2.4 MS基本培养基浓度对试管苗生根的影响

由表3可知，MS基本培养基浓度对试管苗根和茎叶的生长影响很大。当MS基本培养基浓度降至3/4时，利于试管苗根生长，但MS浓度继续下降时，试管苗生长受到抑制。在3/4MS时，试管苗根长、根数和根干重显著高于MS培养基，但株高和茎叶干重与MS培养基无显著性差异。因此，试管苗生根培养时可将MS培养基浓度降低至3/4。

表3 MS培养基浓度对试管苗根和茎叶生长的影响

2.5 驯化移栽

增殖培养的试管苗(图2a)经生根后，选择健壮的生根苗(图2b)进行驯化移栽。用清水冲洗试管苗根部的琼脂后，将其放入装有水的培养瓶中，用塑料薄膜覆盖保湿，1周后，移栽到经灭菌的栽培基质中(腐殖土∶珍珠岩=3∶1)。移栽30 d后调查幼苗成活情况，其成活率高达95%以上(图2c)。

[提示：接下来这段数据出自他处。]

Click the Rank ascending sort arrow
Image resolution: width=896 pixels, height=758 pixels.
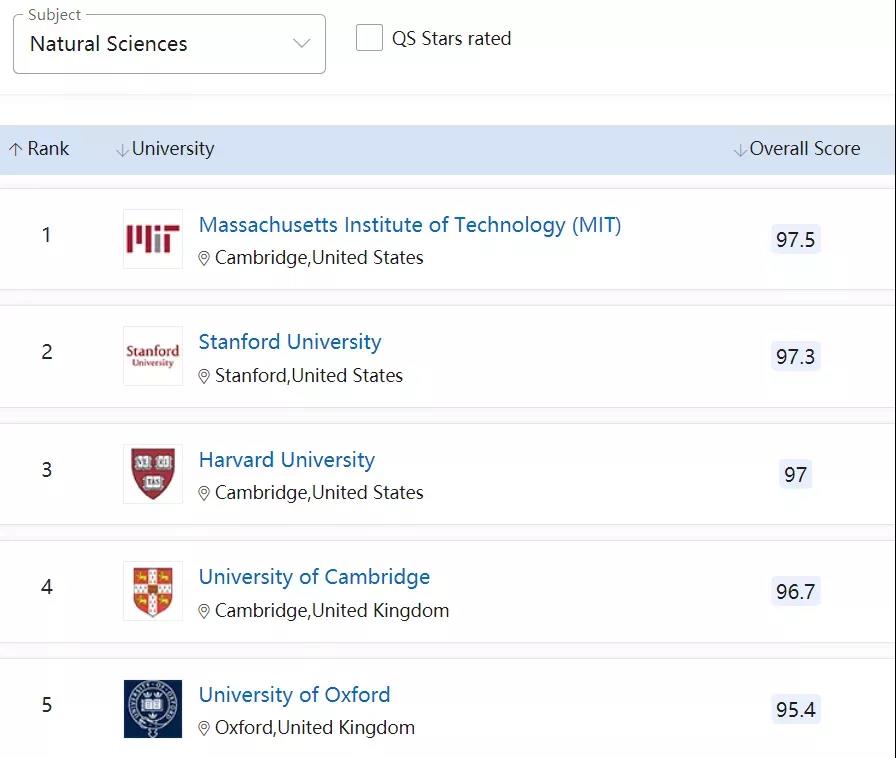click(x=15, y=149)
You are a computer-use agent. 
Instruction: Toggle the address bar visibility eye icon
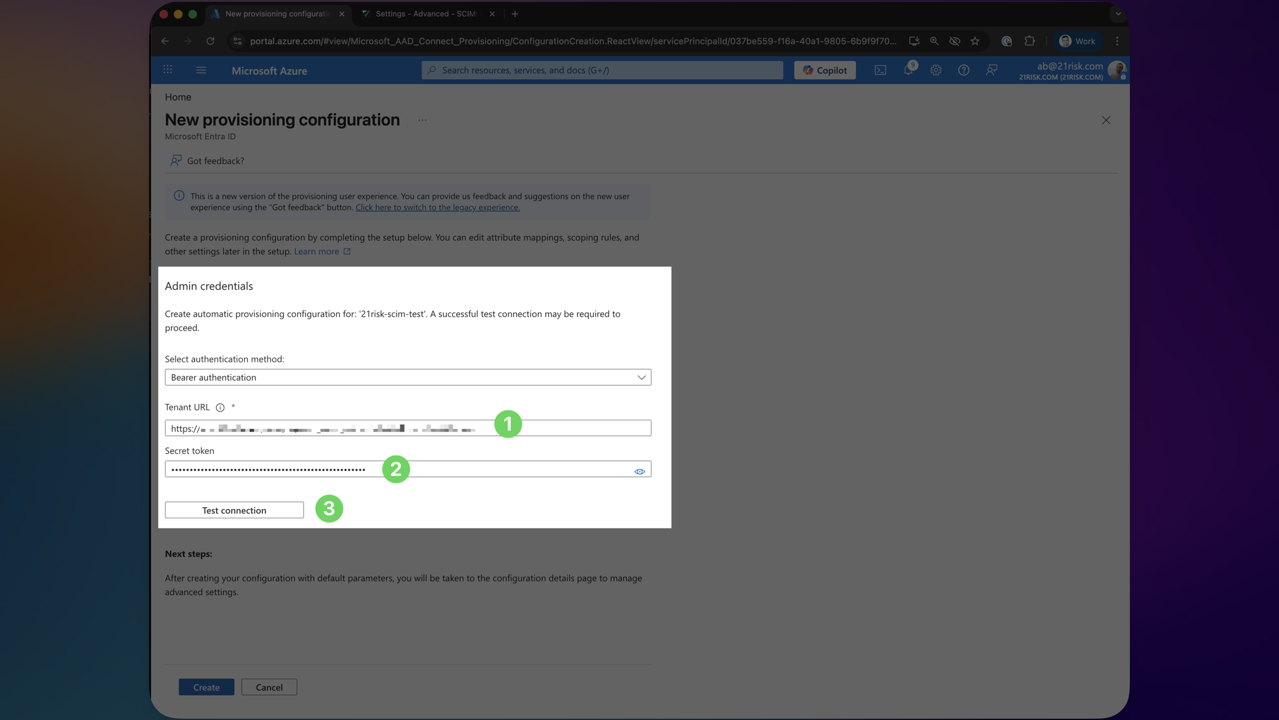pos(954,41)
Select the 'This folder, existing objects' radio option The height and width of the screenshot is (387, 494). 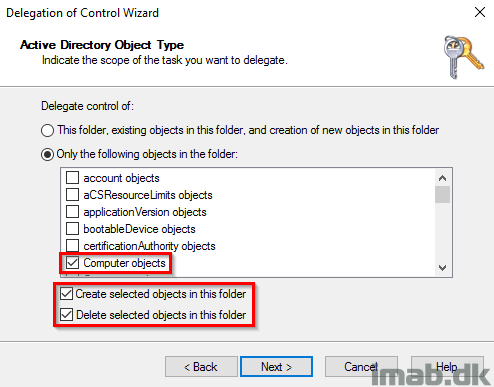tap(47, 130)
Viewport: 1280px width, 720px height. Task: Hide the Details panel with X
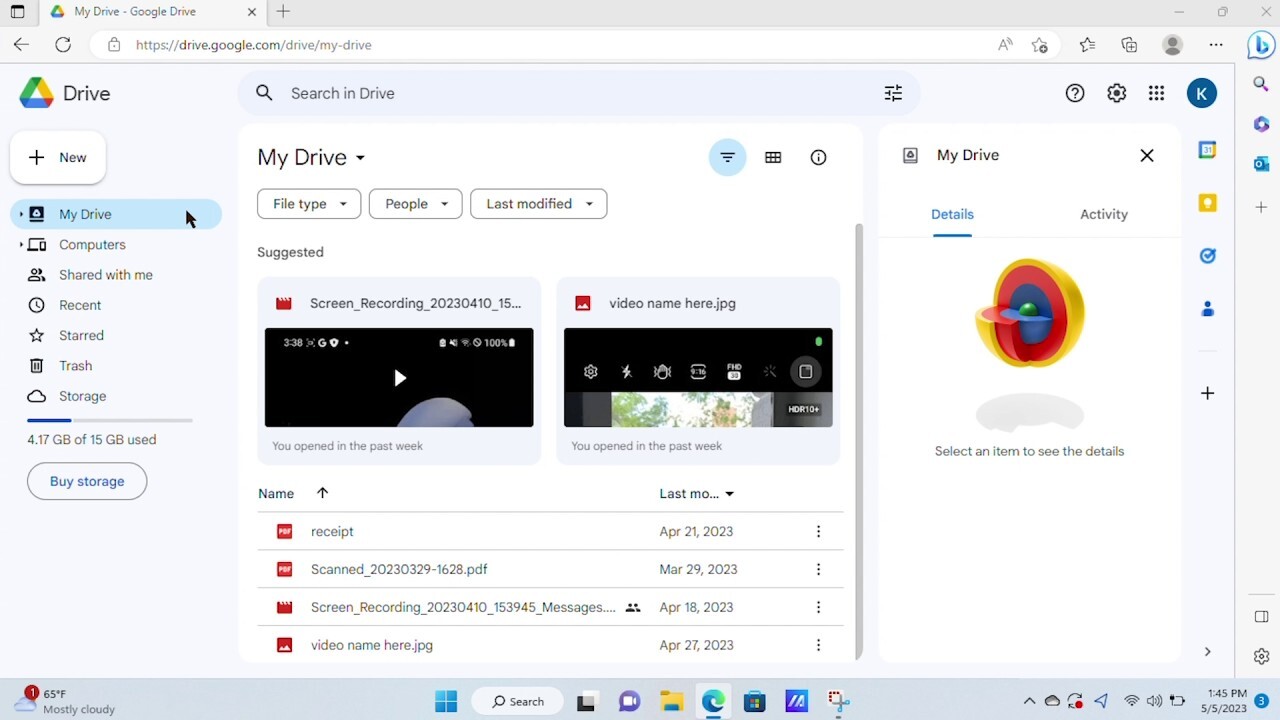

图2 “红粉” × “延红”杂交种的增殖(a)和生根试管苗(b)和移栽苗(c)

3 讨论与结论

植物生长调节剂对植物形态发育具有重要作用，细胞分裂素和细胞生长素合理的比例会促进细胞的分裂，诱导植株的增殖[7]。植物组织培养过程中，常用的细胞分裂素为BA，ZT和KT等，生长素为NAA和IBA等。目前，关于菊花组培方面的研究较多，但结果不尽相同，小黄菊不定芽诱导的最佳培养基为MS+BA 2 mg/L+NAA 1.0 mg/L[8]，而菊花脑为MS+BA 1.0 mg/L+NAA 0.1 mg/L[9]。本研究发现，MS+BA 1.0 mg/L+NAA 0.4 mg/L最利于“红粉” × “延红”杂交种试管苗增殖培养(表1)。这些研究表明，即便都是菊科植物，不同种或品种的组培所需培养基不同。因此，针对特定种或品种筛选适宜的培养基是提高培养效率的重要手段。另外，本研究发现BA和NAA对“红粉” × “延红”杂交种不定芽增殖无促进作用，但可显著增加株高和节数，因此，对于此杂交种进行增殖培养时可以茎段作为主要的外植体。生根研究发现，3/4 MS培养基中，根生长显著好于MS培养基(表3)，但在2/4 MS或1/4 MS培养基中，试管苗地上和地下部生长较弱，可能是培养基中无机盐浓度减少引起[10]。